# Record extracts
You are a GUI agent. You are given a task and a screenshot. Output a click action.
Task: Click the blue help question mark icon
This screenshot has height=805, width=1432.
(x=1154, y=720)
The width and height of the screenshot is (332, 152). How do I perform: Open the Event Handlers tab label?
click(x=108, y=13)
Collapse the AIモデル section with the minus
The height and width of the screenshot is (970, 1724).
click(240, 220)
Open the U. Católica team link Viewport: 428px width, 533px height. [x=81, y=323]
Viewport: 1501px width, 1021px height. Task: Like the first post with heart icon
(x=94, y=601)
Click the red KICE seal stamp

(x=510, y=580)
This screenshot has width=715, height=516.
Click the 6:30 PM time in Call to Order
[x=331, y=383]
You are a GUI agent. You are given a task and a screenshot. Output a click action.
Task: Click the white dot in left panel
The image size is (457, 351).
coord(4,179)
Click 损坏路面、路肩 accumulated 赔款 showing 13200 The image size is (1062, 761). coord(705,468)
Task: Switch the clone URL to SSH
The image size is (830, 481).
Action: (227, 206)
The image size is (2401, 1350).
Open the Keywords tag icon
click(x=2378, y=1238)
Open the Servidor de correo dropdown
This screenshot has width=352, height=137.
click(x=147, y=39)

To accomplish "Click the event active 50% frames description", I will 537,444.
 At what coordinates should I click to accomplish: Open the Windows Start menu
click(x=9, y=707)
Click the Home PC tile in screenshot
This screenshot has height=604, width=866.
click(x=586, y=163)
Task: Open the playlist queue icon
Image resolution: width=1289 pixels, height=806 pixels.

# Task
Present all of the lines above as a Markdown table with the columns No. and Line, numbering each row and omitting blank lines.

# Complete output
| No. | Line |
|---|---|
| 1 | You are a GUI agent. You are given a task and a screenshot. Output a click action. |
| 2 | Task: Click the blue help question mark icon |
| 3 | This screenshot has height=805, width=1432. |
| 4 | (x=1154, y=720) |
| 5 | The width and height of the screenshot is (332, 152). How do I perform: Open the Event Handlers tab label? |
| 6 | click(x=108, y=13) |
| 7 | Collapse the AIモデル section with the minus |
| 8 | The height and width of the screenshot is (970, 1724). |
| 9 | click(240, 220) |
| 10 | Open the U. Católica team link Viewport: 428px width, 533px height. [x=81, y=323] |
| 11 | Viewport: 1501px width, 1021px height. Task: Like the first post with heart icon |
| 12 | (x=94, y=601) |
| 13 | Click the red KICE seal stamp |
| 14 | (x=510, y=580) |
| 15 | This screenshot has width=715, height=516. |
| 16 | Click the 6:30 PM time in Call to Order |
| 17 | [x=331, y=383] |
| 18 | You are a GUI agent. You are given a task and a screenshot. Output a click action. |
| 19 | Task: Click the white dot in left panel |
| 20 | The image size is (457, 351). |
| 21 | coord(4,179) |
| 22 | Click 损坏路面、路肩 accumulated 赔款 showing 13200 The image size is (1062, 761). coord(705,468) |
| 23 | Task: Switch the clone URL to SSH |
| 24 | The image size is (830, 481). |
| 25 | Action: (227, 206) |
| 26 | The image size is (2401, 1350). |
| 27 | Open the Keywords tag icon |
| 28 | click(x=2378, y=1238) |
| 29 | Open the Servidor de correo dropdown |
| 30 | This screenshot has width=352, height=137. |
| 31 | click(x=147, y=39) |
| 32 | To accomplish "Click the event active 50% frames description", I will 537,444. |
| 33 |  At what coordinates should I click to accomplish: Open the Windows Start menu |
| 34 | click(x=9, y=707) |
| 35 | Click the Home PC tile in screenshot |
| 36 | This screenshot has height=604, width=866. |
| 37 | click(x=586, y=163) |
| 38 | Task: Open the playlist queue icon |
| 39 | Image resolution: width=1289 pixels, height=806 pixels. |